A federal judge permanently struck down a 2018 Indiana anti-abortion law that required doctors to report a long list of so-called abortion complications.
The 2018 law requires any physician to report to the state “complications … arising from” abortions; a list of 25 conditions, including “psychological complications” like anxiety. It also imposes a criminal penalty for failing to do so.
The law was temporarily halted before it took effect. And Judge Richard Young now permanently struck it down. He said the law is too vague to enforce because it doesn’t guide doctors as to how to determine whether the listed complications were actually caused by the abortion, or to what degree abortion was a factor.
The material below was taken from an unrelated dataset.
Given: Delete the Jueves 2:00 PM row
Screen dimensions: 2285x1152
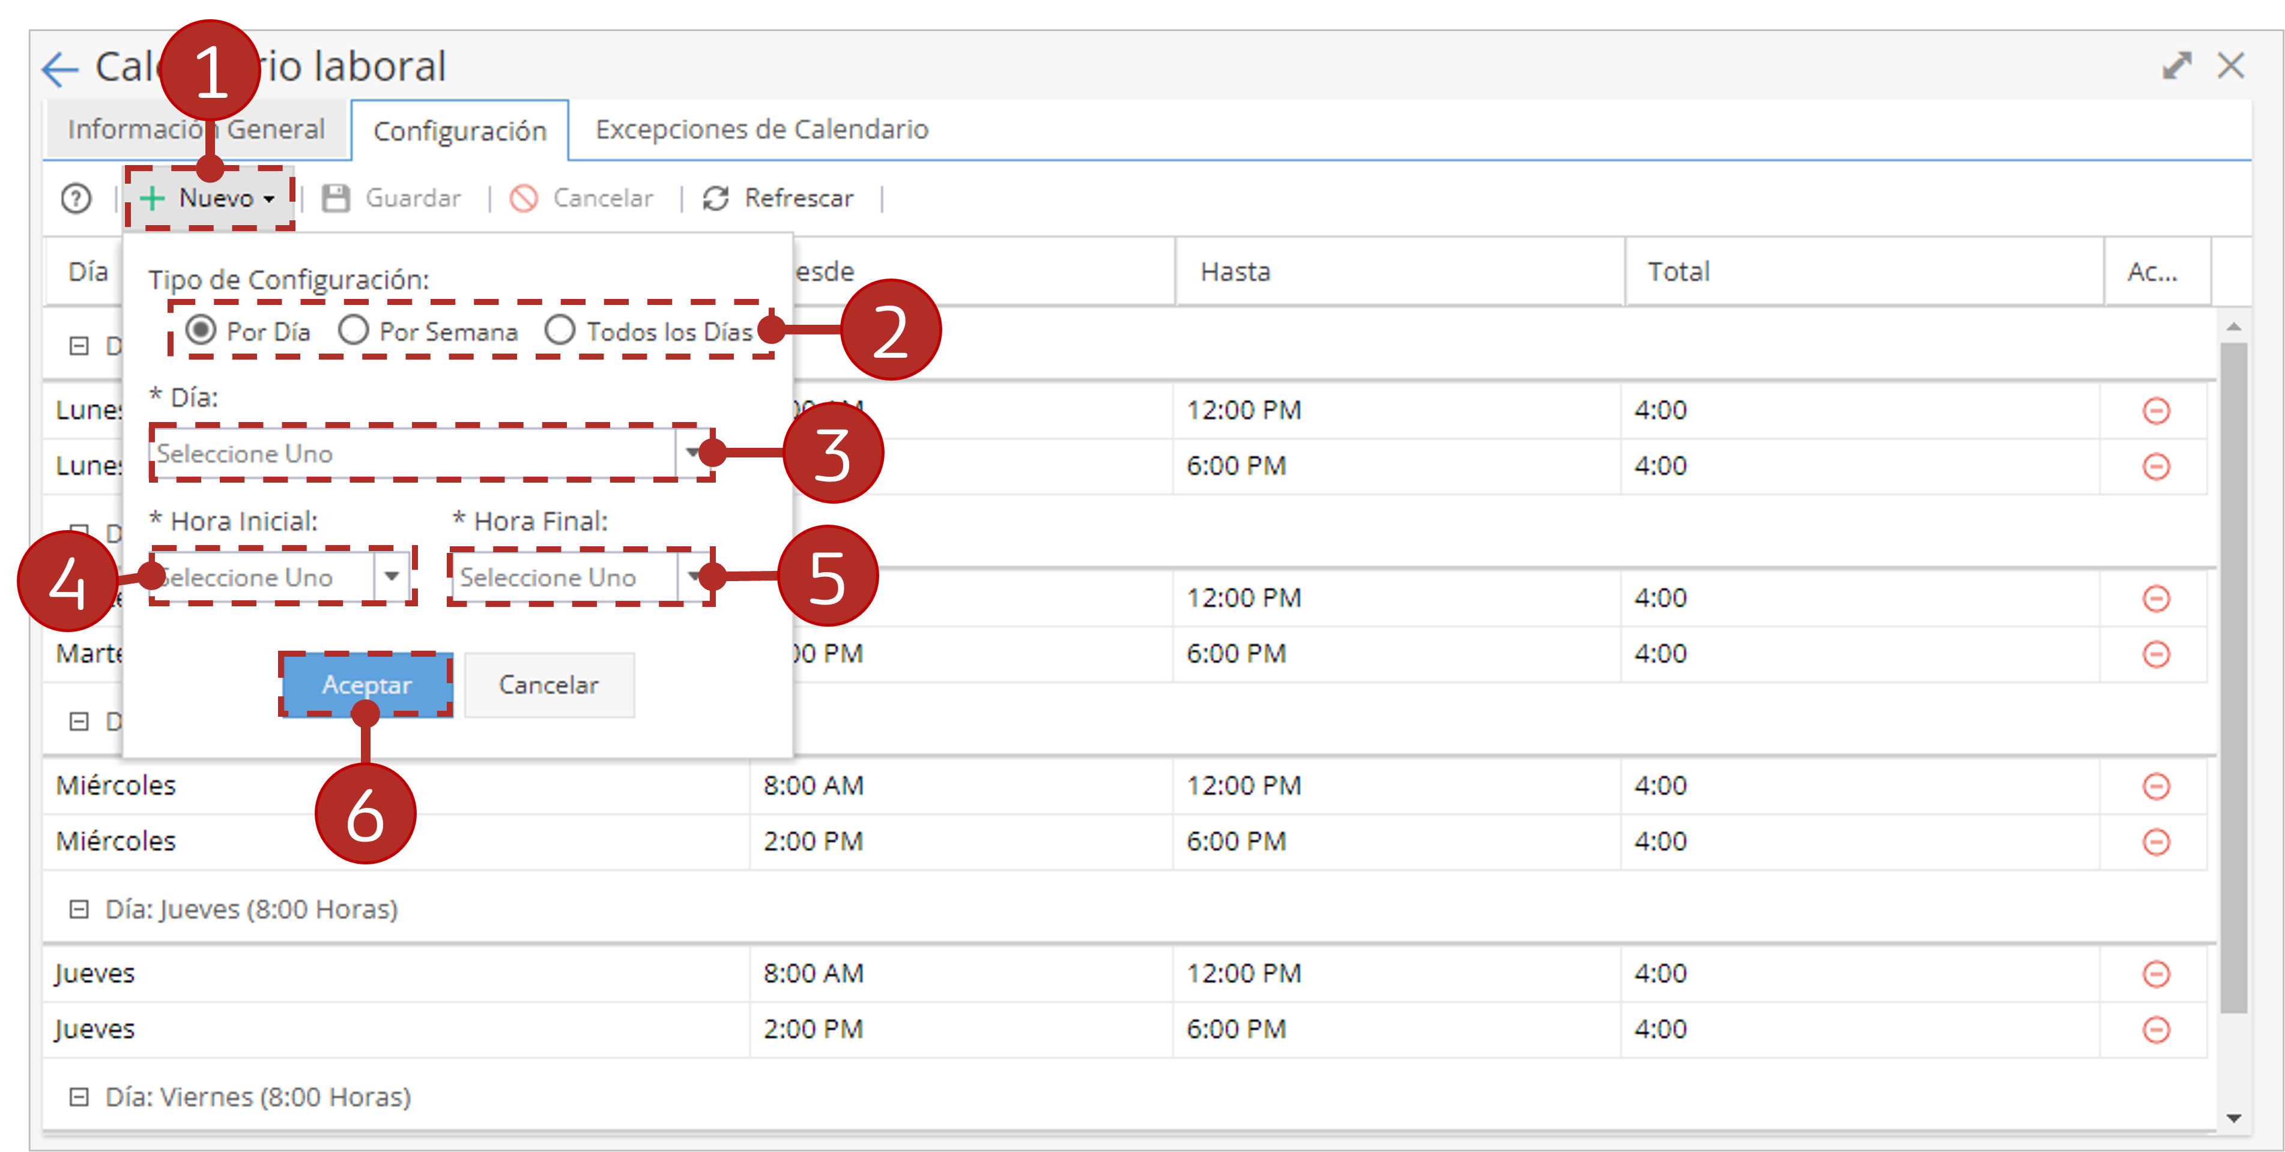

“Consider a physician who treats a woman who previously obtained an abortion and is experiencing depression,” Young wrote, as an example. “Under the statute, the physician must decide whether the patient’s depression arose from the abortion procedure. But the statute provides no guidance as to how the physician — who is not a licensed psychiatrist or clinical psychologist — must make that determination. It is not clear whether the physician must categorically rule out other possible causes of the depression before reporting, or if it is simply enough to say that the patient’s depression could possibly be attributed to the abortion.”
Young said the law could result in over-reporting complications to make abortion appear less safe than it really is.
The judge did OK a second provision that requires abortion clinics to be inspected yearly.